With a title like You’re Mine, my first impression was that this was going to be one of those manga where the girl becomes the guy’s slave. The expression on Nao’s face on the cover is hardly looks like one of cheer and affection.
But I was wrong. Nao pretty much always looks that way, and he is in love with Ayumi. According to him, he thought she would turn to him one day, and he was irritated when he learned she started dating her crush, Kazuya. But now that they’ve broken up, he’s not going to be passive this time around. He constantly urges and demands Ayumi to forget about Kazuya and fall in love with him as she tries to figure out if he’s serious or not — and if he is, why her. But unlike what I thought, at no time does his commands come from a place of hatred or self-amusement; he does truly care about Ayumi even if he comes across as arrogant at points.
That’s the crux of the story. Meanwhile, they are surrounded by others who either support their relationship or see them separated forever. The extended cast includes the leads’ best friends Keita and Miyu, Nao’s two older brothers Yu and Rui, Ayumi’s twin cousins Gakuto and Kagura, and senpai in love with Rui Haruka.
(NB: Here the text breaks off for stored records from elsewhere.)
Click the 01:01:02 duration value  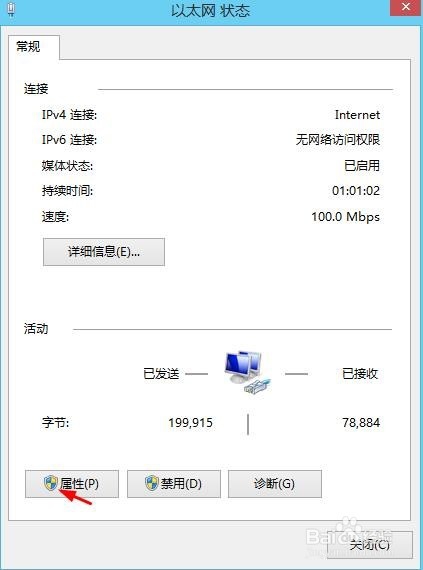click(x=356, y=190)
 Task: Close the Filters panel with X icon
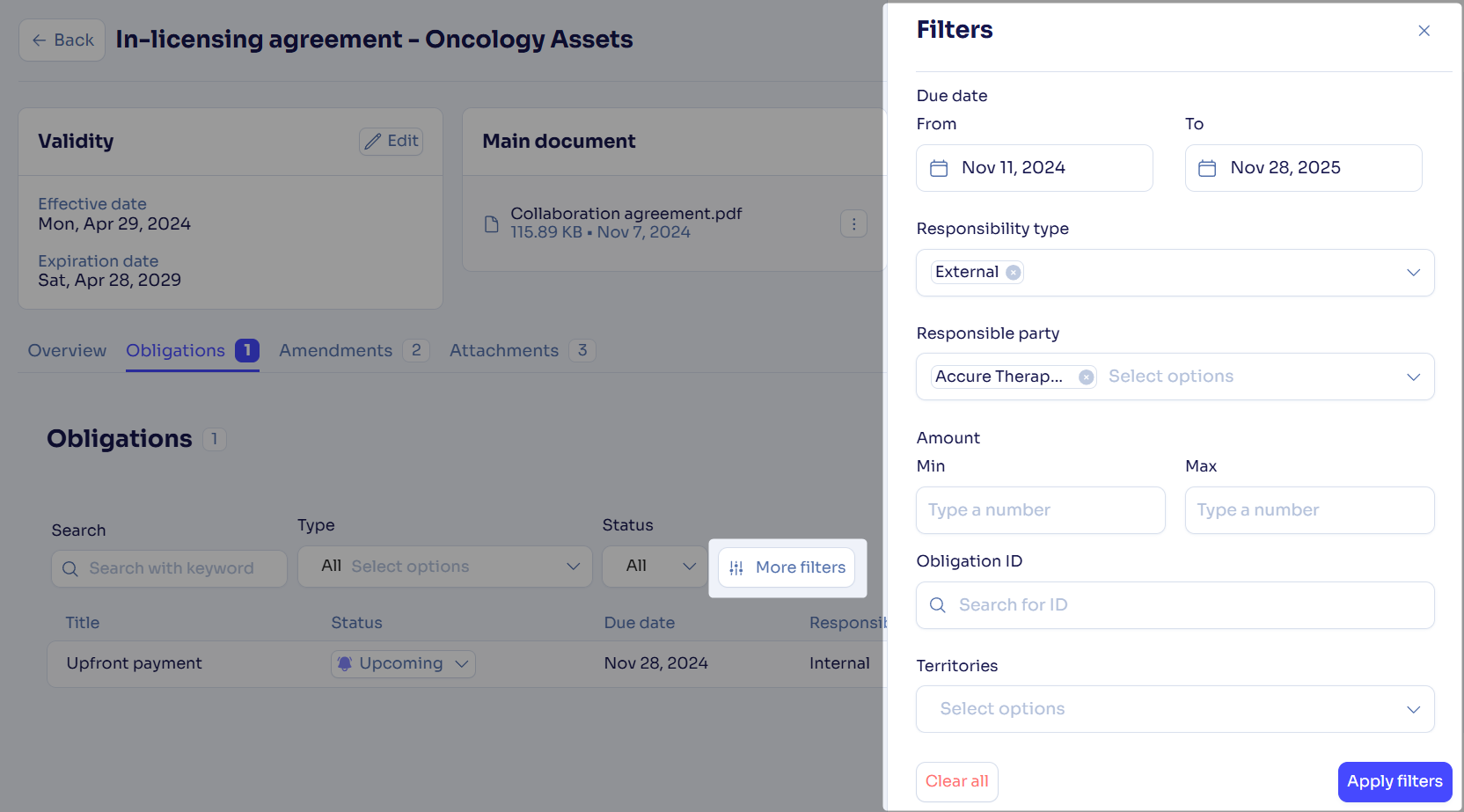[1424, 31]
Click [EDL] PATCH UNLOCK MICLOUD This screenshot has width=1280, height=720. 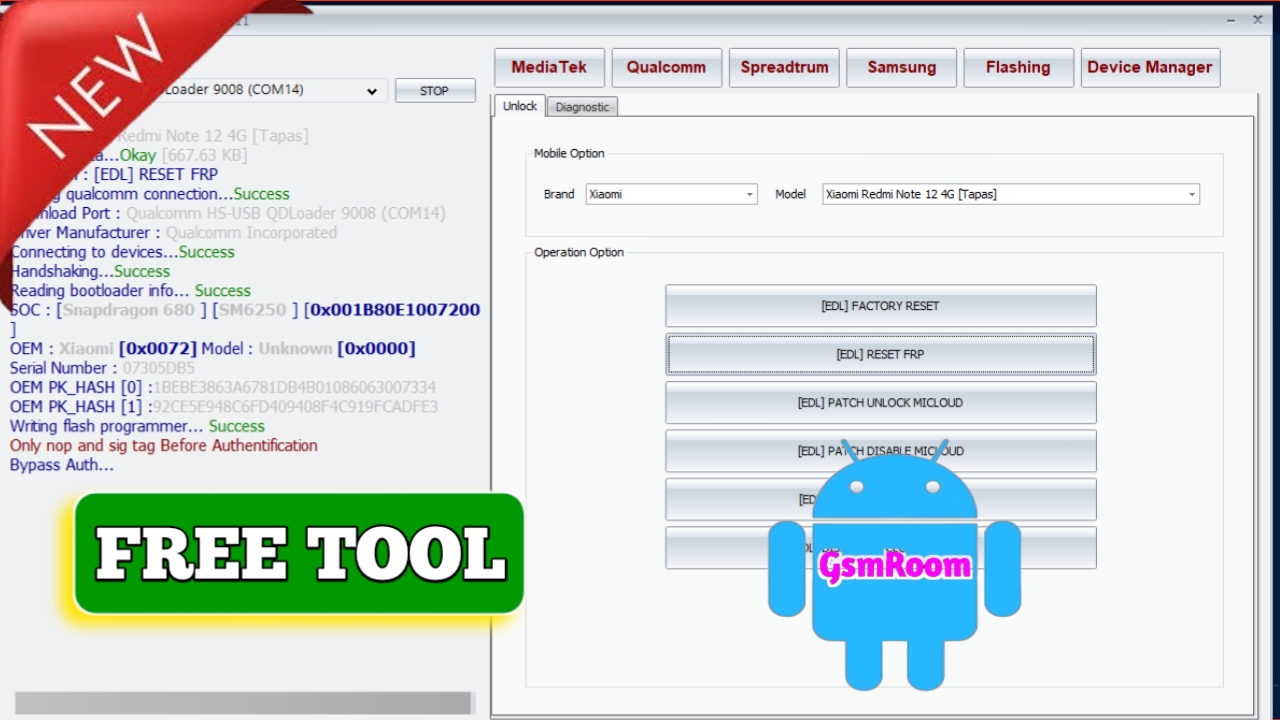(880, 403)
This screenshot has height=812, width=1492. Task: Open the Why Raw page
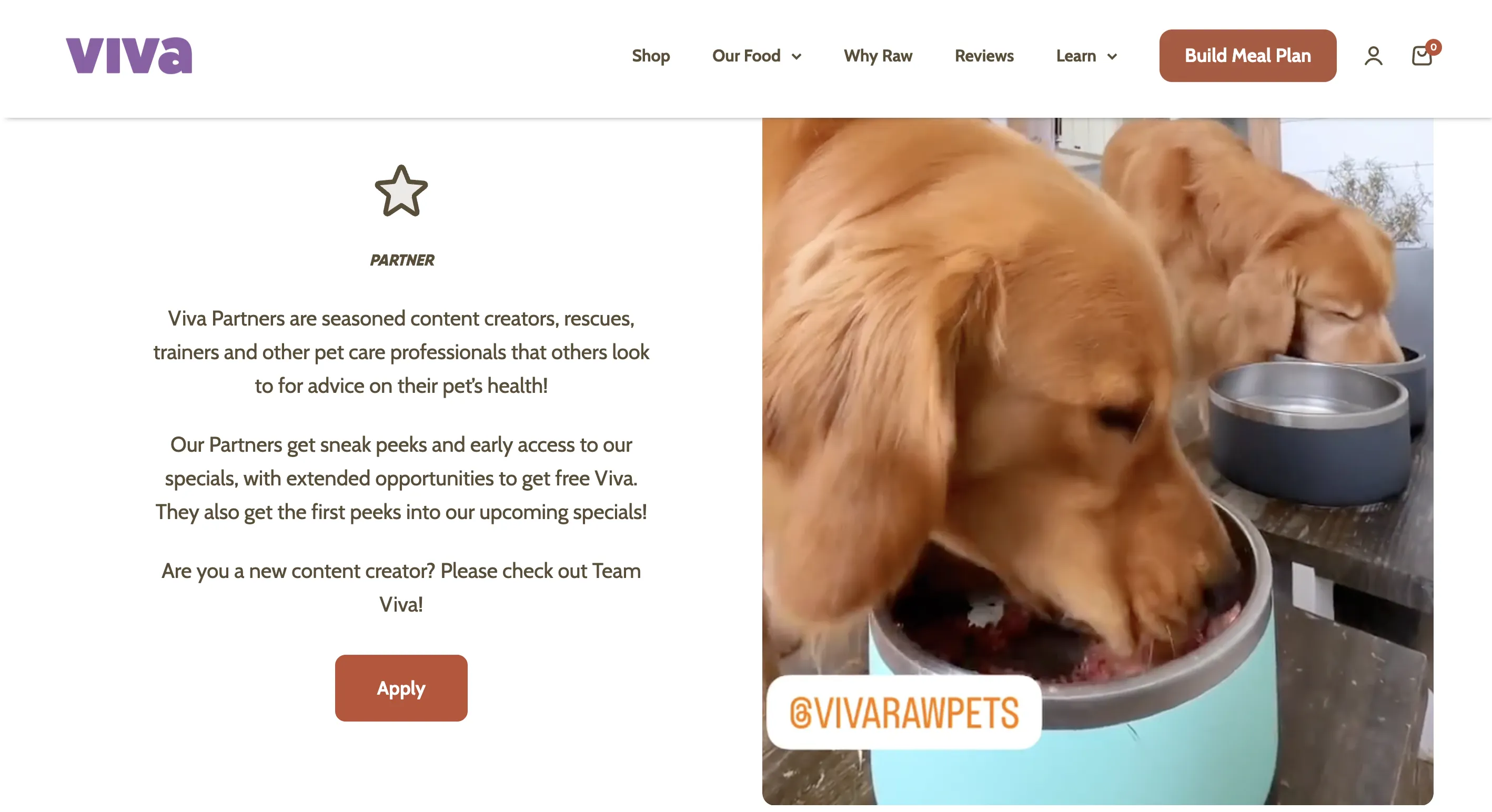[x=878, y=56]
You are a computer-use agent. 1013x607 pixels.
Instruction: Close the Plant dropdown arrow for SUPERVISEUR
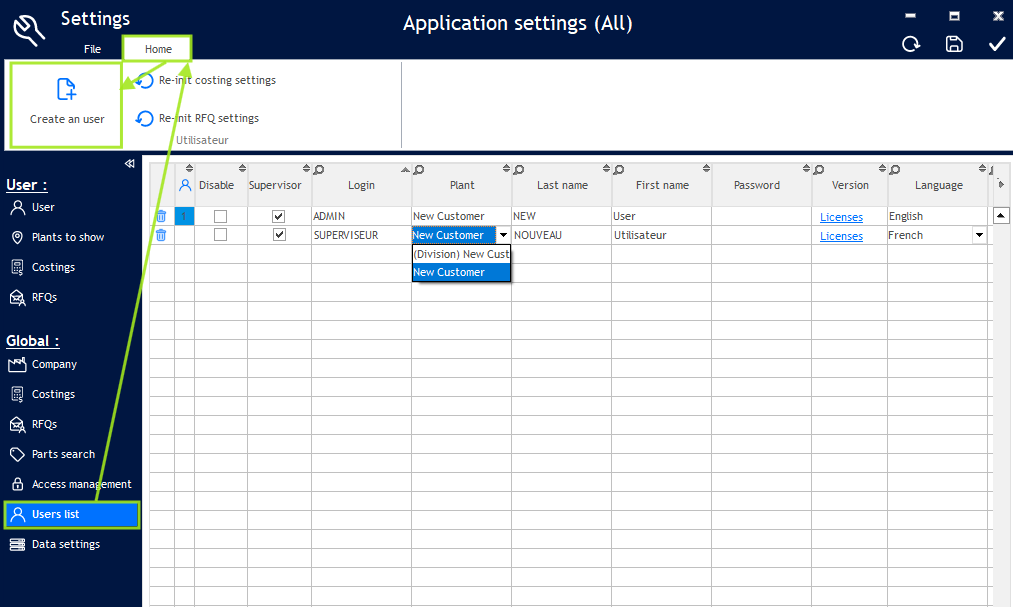coord(503,235)
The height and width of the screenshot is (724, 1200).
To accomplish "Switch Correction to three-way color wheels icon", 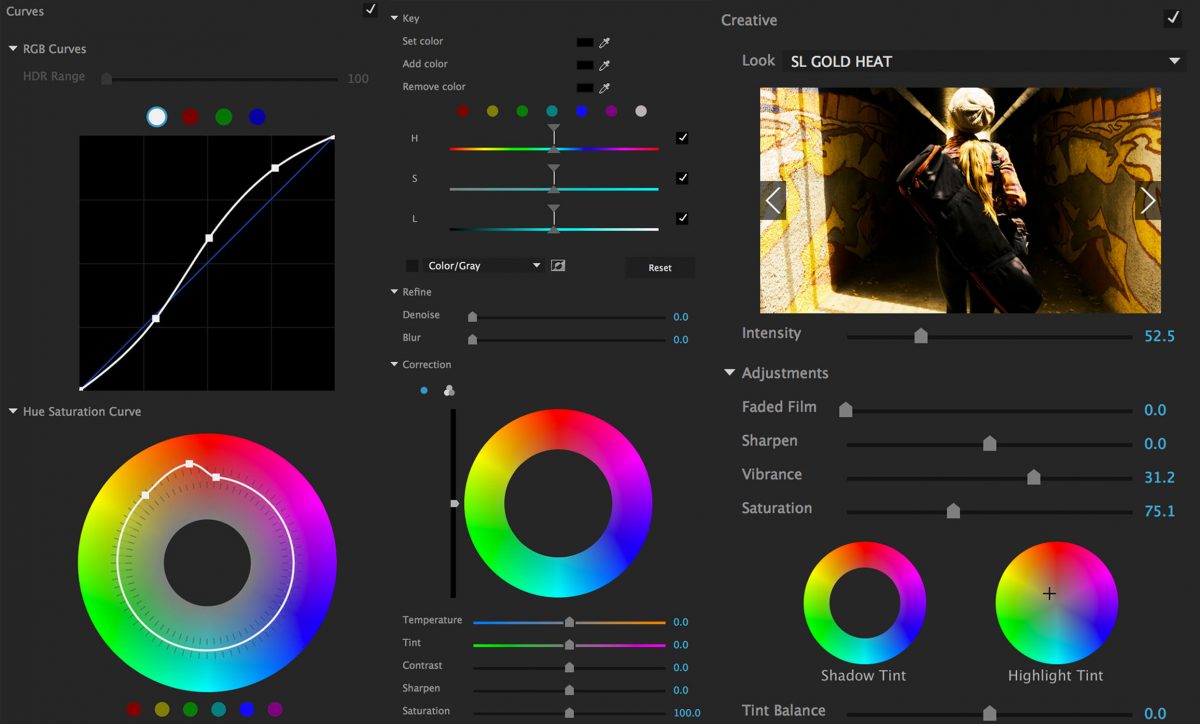I will (x=449, y=391).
You’re Mine is made up of short chapters, and the story is full of drama. It’s not just normal high school misunderstandings, but it includes stalking and kidnapping. Not everything here is a criminal act, but this is one manga where there’s one major crisis after another. Don’t me wrong; this is definitely a romance. There are some fluffy moments, but they are mostly a) Nao declaring that Ayumi is his and b) short. The next obstacle is always around the corner. At times, I was annoyed at the combination of soap opera antics crossed with high school crises. One time in particular, Ayumi hides something from Nao because he’s afraid he won’t believe her. There’s no way he wouldn’t have believed her. She makes a couple of these moronic choices.
That continues for most of the series. The final volume is the oddball of the bunch. It’s like an epilogue and short stories in one. The dramatic climax is Volume 6, so the final volume is less essential. It just kind of ends, which is a surprise since most of the series was full of melancholy. The last volume does cover more of the side characters though. By the end, almost everyone is paired off with someone, even if they haven’t gotten together officially. So I feel really badly for the one main character who ends up alone. Okay, technically another one doesn’t get a significant other, but they didn’t get much focus anyway; this was a plotline that was abandoned. I have no idea why this character’s unique romantic history was not explored more.
The best relationship though? There’s nothing like brotherly love… between dogs.
As a webmanga, the art is rather ameteurish. It improves significantly as Ryoku gains more experience, but the art can be very light. The opening is especially like a rough sketch. So pencil-y that it can be hard to tell who’s who at times, especially early in the story when readers are still trying to get a grasp on the characters. Sure, there’s the character guide, but you shouldn’t be having to consult a list while reading. Backgrounds are often minimal, but like most of the art, it does get better so that the pages aren’t seas of white. You do have to take into consideration Ryoku doesn’t have the backings of a major publisher. The price is lower in exchange for the lower quality art.
Honorifics are used, but not for -nii and variants. Footnotes are used for things like Tanabata. I had never heard of the word “drably” before — drab, yes, drably, no. So very odd that a teenager would use such an odd word, unless it was supposed to mean something else. Typos like “liunch”, and Ayumi’s ex is “Nanao-senpai” in the first volume and suddenly “Kazuya” (his given name) in the second. The font is Comic Sans.
You’re Mine features a pushy love interest, but he does care about the protagonist. But Ayumi’s constant problems — sometimes her own hesitations, sometimes the fault of others — may irritate readers. Fans will also have to balance the subpar release with the fact this was originally a webmanga.
Ryoku’s Towa! is also available in English.